→ Task requirements: Each entry must be returned exactly. None may be omitted.

→ Given entries:
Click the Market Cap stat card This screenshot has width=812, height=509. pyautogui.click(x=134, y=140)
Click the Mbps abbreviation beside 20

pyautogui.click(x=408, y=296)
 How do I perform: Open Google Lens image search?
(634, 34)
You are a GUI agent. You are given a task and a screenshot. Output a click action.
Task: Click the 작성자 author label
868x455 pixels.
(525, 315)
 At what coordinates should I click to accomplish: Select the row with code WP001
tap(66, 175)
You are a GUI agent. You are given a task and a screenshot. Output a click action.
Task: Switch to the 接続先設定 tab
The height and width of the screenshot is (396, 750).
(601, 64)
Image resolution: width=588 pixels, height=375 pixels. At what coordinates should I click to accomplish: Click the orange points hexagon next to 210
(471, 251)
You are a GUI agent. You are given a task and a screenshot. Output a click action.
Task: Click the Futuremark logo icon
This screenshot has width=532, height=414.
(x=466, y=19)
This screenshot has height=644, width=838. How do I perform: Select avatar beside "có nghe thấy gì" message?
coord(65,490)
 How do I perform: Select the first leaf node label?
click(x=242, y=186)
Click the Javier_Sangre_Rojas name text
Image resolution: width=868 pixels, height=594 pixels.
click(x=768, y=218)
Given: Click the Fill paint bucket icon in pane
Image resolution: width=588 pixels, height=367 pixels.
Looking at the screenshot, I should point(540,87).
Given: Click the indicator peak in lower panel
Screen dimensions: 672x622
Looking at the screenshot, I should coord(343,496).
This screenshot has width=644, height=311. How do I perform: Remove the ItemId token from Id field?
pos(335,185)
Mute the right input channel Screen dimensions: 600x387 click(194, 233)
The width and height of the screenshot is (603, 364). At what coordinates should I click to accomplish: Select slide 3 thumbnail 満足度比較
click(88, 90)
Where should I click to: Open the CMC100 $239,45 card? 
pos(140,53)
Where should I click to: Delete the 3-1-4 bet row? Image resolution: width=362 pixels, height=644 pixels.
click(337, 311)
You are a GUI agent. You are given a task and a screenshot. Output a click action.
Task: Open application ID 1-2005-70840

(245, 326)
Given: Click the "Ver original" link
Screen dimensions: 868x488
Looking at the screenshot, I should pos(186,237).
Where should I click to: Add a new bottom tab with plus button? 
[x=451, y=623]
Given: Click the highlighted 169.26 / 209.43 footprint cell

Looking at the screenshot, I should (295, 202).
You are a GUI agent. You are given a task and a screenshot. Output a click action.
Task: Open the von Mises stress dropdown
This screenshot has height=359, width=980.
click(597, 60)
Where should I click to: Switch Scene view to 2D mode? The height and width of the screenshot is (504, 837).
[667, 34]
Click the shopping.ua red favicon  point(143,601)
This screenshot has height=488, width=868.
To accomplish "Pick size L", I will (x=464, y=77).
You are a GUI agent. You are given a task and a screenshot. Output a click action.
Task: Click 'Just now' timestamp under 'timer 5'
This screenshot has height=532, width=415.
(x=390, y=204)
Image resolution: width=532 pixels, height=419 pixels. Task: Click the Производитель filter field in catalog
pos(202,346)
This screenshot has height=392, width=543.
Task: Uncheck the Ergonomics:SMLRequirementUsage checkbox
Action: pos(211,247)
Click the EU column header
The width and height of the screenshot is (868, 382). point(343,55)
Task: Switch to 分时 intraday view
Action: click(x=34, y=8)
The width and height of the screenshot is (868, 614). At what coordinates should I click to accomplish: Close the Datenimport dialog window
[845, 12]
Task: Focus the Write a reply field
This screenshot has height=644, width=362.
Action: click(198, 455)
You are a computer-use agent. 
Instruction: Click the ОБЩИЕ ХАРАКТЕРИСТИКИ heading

→ Answer for this exercise:
Click the Market Cap stat card This screenshot has width=812, height=509. pyautogui.click(x=134, y=140)
Click the Mbps abbreviation beside 20

pyautogui.click(x=408, y=296)
 How do I perform: Open Google Lens image search?
(634, 34)
You are a GUI agent. You are given a task and a screenshot. Output a click action.
Task: Click the 작성자 author label
868x455 pixels.
(525, 315)
 At what coordinates should I click to accomplish: Select the row with code WP001
tap(66, 175)
You are a GUI agent. You are given a task and a screenshot. Output a click action.
Task: Switch to the 接続先設定 tab
The height and width of the screenshot is (396, 750).
(601, 64)
Image resolution: width=588 pixels, height=375 pixels. At what coordinates should I click to accomplish: Click the orange points hexagon next to 210
(471, 251)
You are a GUI agent. You are given a task and a screenshot. Output a click action.
Task: Click the Futuremark logo icon
This screenshot has width=532, height=414.
(x=466, y=19)
This screenshot has height=644, width=838. How do I perform: Select avatar beside "có nghe thấy gì" message?
coord(65,490)
 How do I perform: Select the first leaf node label?
click(x=242, y=186)
Click the Javier_Sangre_Rojas name text
Image resolution: width=868 pixels, height=594 pixels.
click(x=768, y=218)
Given: Click the Fill paint bucket icon in pane
Image resolution: width=588 pixels, height=367 pixels.
Looking at the screenshot, I should point(540,87).
Given: Click the indicator peak in lower panel
Screen dimensions: 672x622
Looking at the screenshot, I should coord(343,496).
This screenshot has width=644, height=311. How do I perform: Remove the ItemId token from Id field?
pos(335,185)
Mute the right input channel Screen dimensions: 600x387 click(194, 233)
The width and height of the screenshot is (603, 364). At what coordinates should I click to accomplish: Select slide 3 thumbnail 満足度比較
click(88, 90)
Where should I click to: Open the CMC100 $239,45 card? 
pos(140,53)
Where should I click to: Delete the 3-1-4 bet row? Image resolution: width=362 pixels, height=644 pixels.
click(337, 311)
You are a GUI agent. You are given a task and a screenshot. Output a click action.
Task: Open application ID 1-2005-70840

(245, 326)
Given: Click the "Ver original" link
Screen dimensions: 868x488
Looking at the screenshot, I should pos(186,237).
Where should I click to: Add a new bottom tab with plus button? 
[x=451, y=623]
Given: Click the highlighted 169.26 / 209.43 footprint cell

Looking at the screenshot, I should (295, 202).
You are a GUI agent. You are given a task and a screenshot. Output a click action.
Task: Open the von Mises stress dropdown
This screenshot has height=359, width=980.
click(597, 60)
Where should I click to: Switch Scene view to 2D mode? The height and width of the screenshot is (504, 837).
[667, 34]
Click the shopping.ua red favicon  point(143,601)
This screenshot has height=488, width=868.
To accomplish "Pick size L", I will (x=464, y=77).
You are a GUI agent. You are given a task and a screenshot. Output a click action.
Task: Click 'Just now' timestamp under 'timer 5'
This screenshot has height=532, width=415.
(x=390, y=204)
Image resolution: width=532 pixels, height=419 pixels. Task: Click the Производитель filter field in catalog
pos(202,346)
This screenshot has height=392, width=543.
Task: Uncheck the Ergonomics:SMLRequirementUsage checkbox
Action: pos(211,247)
Click the EU column header
The width and height of the screenshot is (868, 382). point(343,55)
Task: Switch to 分时 intraday view
Action: click(x=34, y=8)
The width and height of the screenshot is (868, 614). At what coordinates should I click to accomplish: Close the Datenimport dialog window
[845, 12]
Task: Focus the Write a reply field
This screenshot has height=644, width=362.
Action: click(198, 455)
You are a computer-use agent. 
Instruction: Click the ОБЩИЕ ХАРАКТЕРИСТИКИ heading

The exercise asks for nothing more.